(Stored entries)
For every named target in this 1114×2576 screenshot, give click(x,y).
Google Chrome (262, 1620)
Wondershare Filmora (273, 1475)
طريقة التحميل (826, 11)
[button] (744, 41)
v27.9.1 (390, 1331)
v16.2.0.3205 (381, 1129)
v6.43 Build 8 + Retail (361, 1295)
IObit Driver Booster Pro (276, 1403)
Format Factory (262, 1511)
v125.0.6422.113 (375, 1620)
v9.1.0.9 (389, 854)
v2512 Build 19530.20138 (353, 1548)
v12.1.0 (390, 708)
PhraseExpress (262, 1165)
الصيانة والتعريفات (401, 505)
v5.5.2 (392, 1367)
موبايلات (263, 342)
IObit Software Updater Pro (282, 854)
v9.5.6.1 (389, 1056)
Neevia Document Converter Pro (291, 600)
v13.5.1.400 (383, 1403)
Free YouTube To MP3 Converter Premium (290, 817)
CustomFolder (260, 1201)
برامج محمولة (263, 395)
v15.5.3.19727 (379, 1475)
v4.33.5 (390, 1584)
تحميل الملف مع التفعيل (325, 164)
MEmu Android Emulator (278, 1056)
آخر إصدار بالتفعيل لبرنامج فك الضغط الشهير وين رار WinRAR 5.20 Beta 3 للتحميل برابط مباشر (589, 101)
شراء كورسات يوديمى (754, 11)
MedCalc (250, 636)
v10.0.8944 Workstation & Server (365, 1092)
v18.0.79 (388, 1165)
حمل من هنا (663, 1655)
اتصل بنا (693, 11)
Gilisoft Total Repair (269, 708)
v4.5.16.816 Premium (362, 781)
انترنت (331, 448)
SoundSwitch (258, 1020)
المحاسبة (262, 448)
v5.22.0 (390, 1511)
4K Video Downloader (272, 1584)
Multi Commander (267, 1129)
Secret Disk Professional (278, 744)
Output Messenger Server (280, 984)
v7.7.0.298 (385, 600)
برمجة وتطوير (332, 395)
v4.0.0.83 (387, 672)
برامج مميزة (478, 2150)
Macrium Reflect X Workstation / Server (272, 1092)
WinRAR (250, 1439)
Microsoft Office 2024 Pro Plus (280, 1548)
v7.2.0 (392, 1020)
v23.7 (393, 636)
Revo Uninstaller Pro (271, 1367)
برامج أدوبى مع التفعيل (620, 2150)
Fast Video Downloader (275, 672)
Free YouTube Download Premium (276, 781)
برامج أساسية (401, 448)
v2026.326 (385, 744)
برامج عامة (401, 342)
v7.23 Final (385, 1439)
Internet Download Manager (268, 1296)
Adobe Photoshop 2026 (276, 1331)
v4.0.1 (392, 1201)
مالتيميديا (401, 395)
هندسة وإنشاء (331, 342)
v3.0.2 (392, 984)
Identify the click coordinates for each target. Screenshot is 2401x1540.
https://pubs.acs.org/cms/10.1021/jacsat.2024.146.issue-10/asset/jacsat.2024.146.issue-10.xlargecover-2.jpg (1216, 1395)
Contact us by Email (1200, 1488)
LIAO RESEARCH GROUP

> **Exercise brief**
Every line of the data that includes the word "click" should be copied.

> **Result for this task**
For every named target in this 1114×2576 screenshot, give click(x,y).
Identify the click coordinates for each target. Screenshot is 2401x1540.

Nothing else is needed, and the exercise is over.